Mais la principale rencontre est celle produite par le recueil lui-même : ces regards multiples, divers sans être divergents sur un archipel, une culture, une population marqués d’emblée par la fragmentation et l’étoilement. L’impression d’ensemble est très forte, et se côtoient dans le collectif aussi bien des auteurs reconnus que jeunes et débutants, et ce des deux côtés de la « frontière ». Les récits empruntent des genres très variés, du récit de voyage, à la fiction totale, en passant par l’anticipation ou le fantasme onirique. Les tons sont du coup également multiples, franchement comique tout autant que sérieux. De même pour les styles graphiques. Malgré cet aspect de patchwork l’unité fait sens, sûrement du fait de la composition du recueil, ou du choix des auteurs. L’on « voyage » pleinement tout au long de ces courts récits dessinés. Un même esprit nous tient de bout en bout. Tout d’horizon des auteurs et de leurs récits. Chaque histoire est précédée d’une présentation de son auteur, et une carte figure le lieu qui a inspiré le récit. Les illustrations, faute de scanner, sont une fois de plus piochées sur la toile.

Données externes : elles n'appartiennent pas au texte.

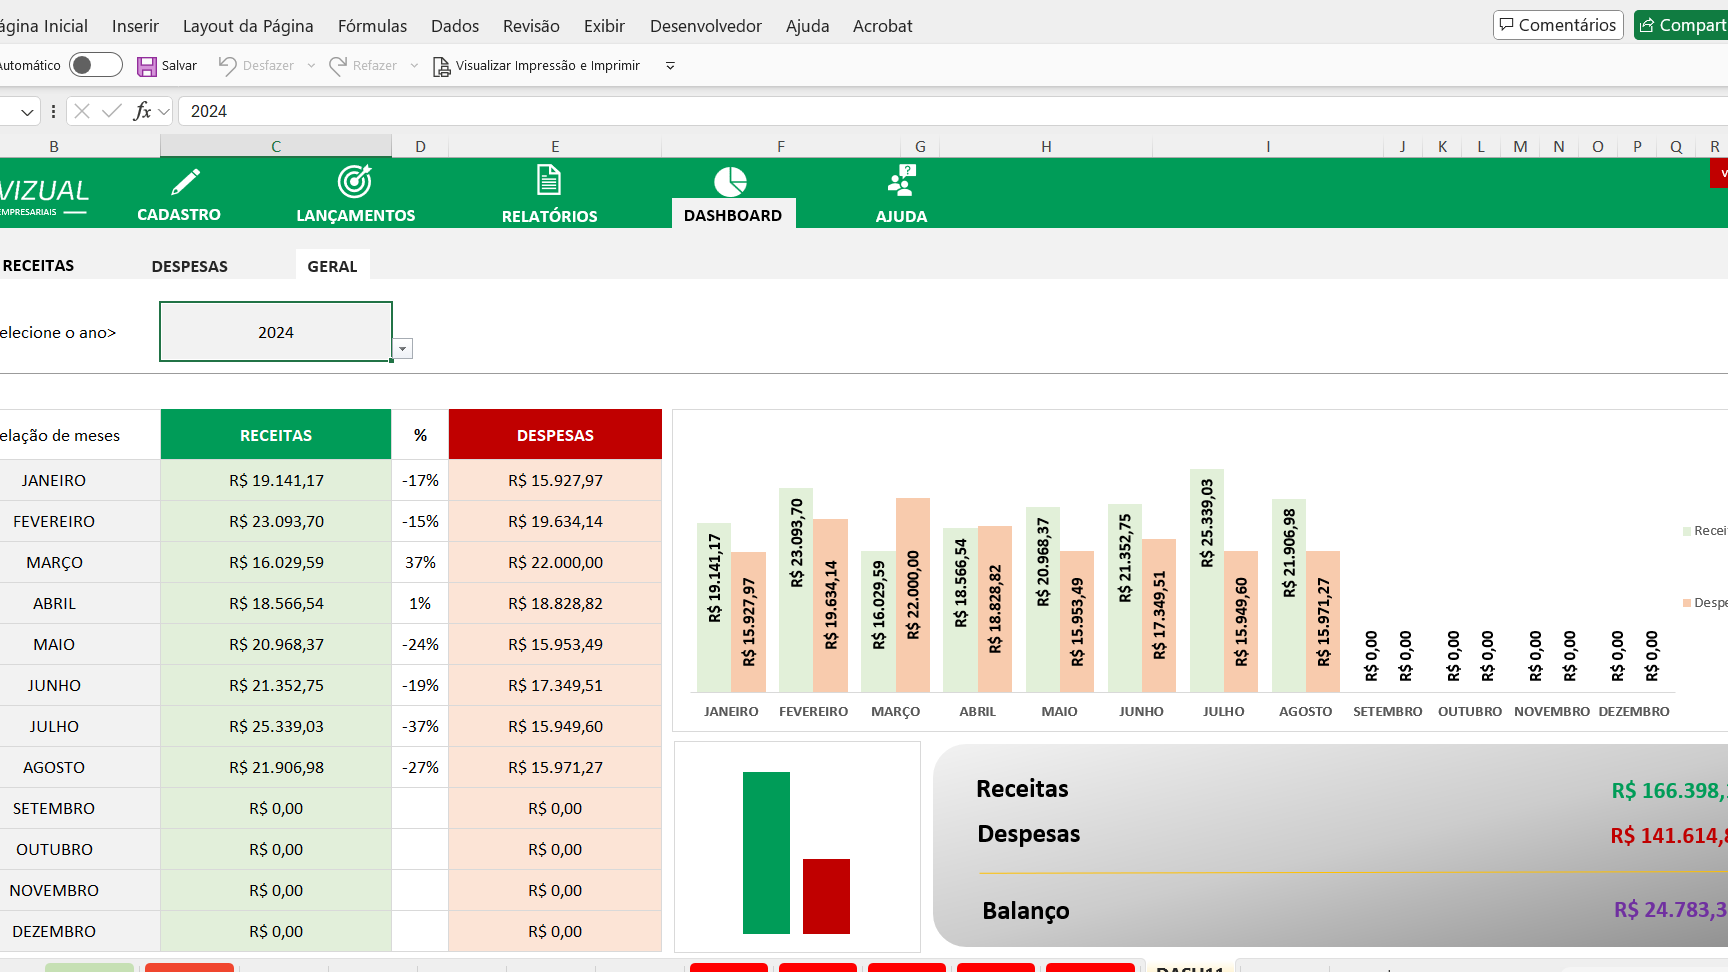Switch to the DESPESAS sub-tab
The image size is (1728, 972).
[x=190, y=266]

Kan Takahama, Au bord de la mer, Amakusa
Un joli dialogue au bout d’une jetée au bout du Japon, entre un français et une japonaise. Ca parle de parents marins bretons, d’ancêtres pirates, de fantômes, et d’amour qui s’effile et s’effiloche d’un versant à l’autre du monde. La jeune auteur livre un récit d’atmosphère très beau et tendre.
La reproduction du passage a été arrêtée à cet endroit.